## [Selected excerpt]
=== Begin Enclosure ===
Blood flow restriction is a deliberate impingement of the veins using a type of tourniquet or cuff while doing low-resistance weight training1. Blood oxygenates the muscles by traveling through arteries but is restricted as the unoxygenated blood tries to leave the muscles through the veins. Note that the pressure applied is not supposed to cut off circulation entirely. Blood should be flowing to the muscles and having a harder time leaving through veins due to pressure.
Pressure applied during BFR is not supposed to cut off circulation entirely. Instead, blood should be flowing to the muscles and having a harder time leaving through veins due to pressure. This restriction combined with low-impact resistance training has shown that the body thinks it’s working harder than it is, leading to muscle growth. Essentially, the body is being put under mechanical stress, which in turn leads to muscle hypertrophy.
=== End Enclosure ===
According to the passage on blood flow restriction, what is the pressure applied during the training not supposed to do? The listing is not needed for anything here.

## [Data provided]
=== Begin Enclosure ===
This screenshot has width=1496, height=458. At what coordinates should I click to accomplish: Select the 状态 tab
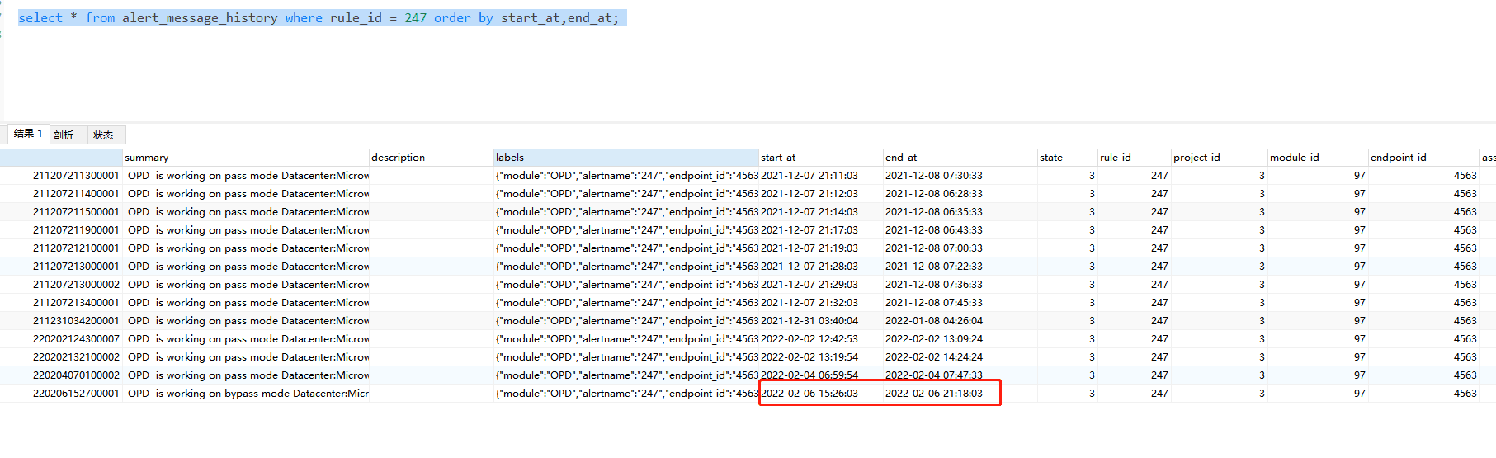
=== End Enclosure ===
=== Begin Enclosure ===
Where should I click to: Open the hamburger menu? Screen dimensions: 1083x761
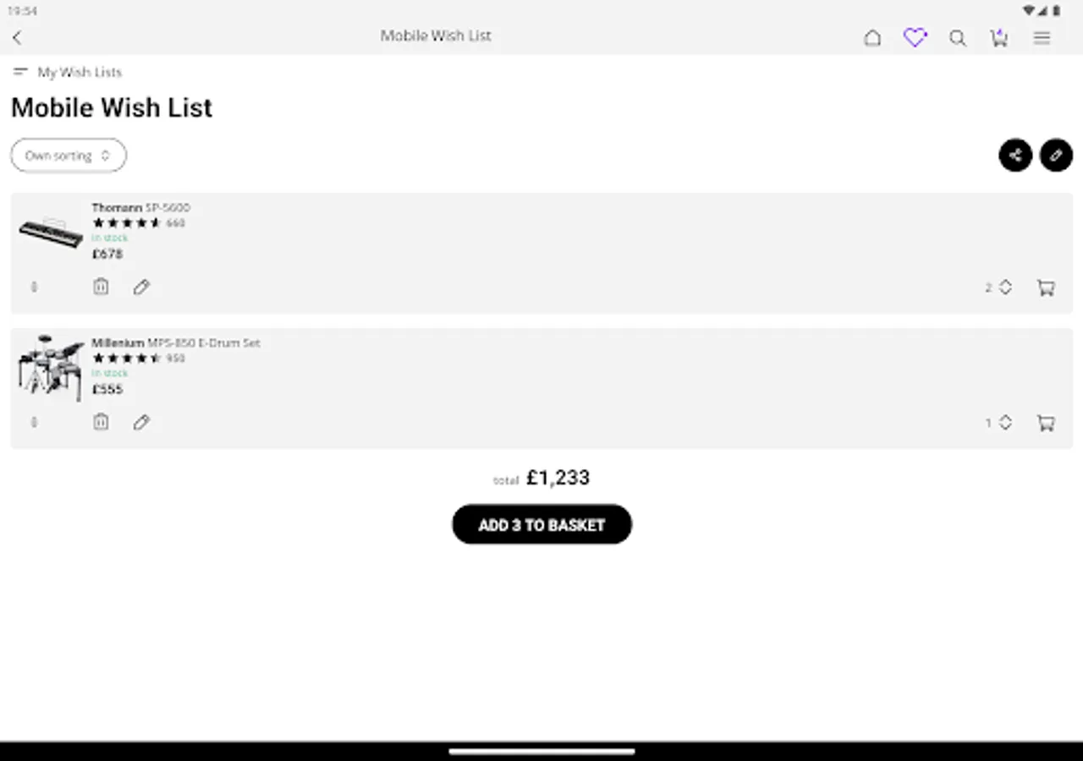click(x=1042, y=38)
=== End Enclosure ===
## [Result of the task]
It is not supposed to cut off circulation entirely.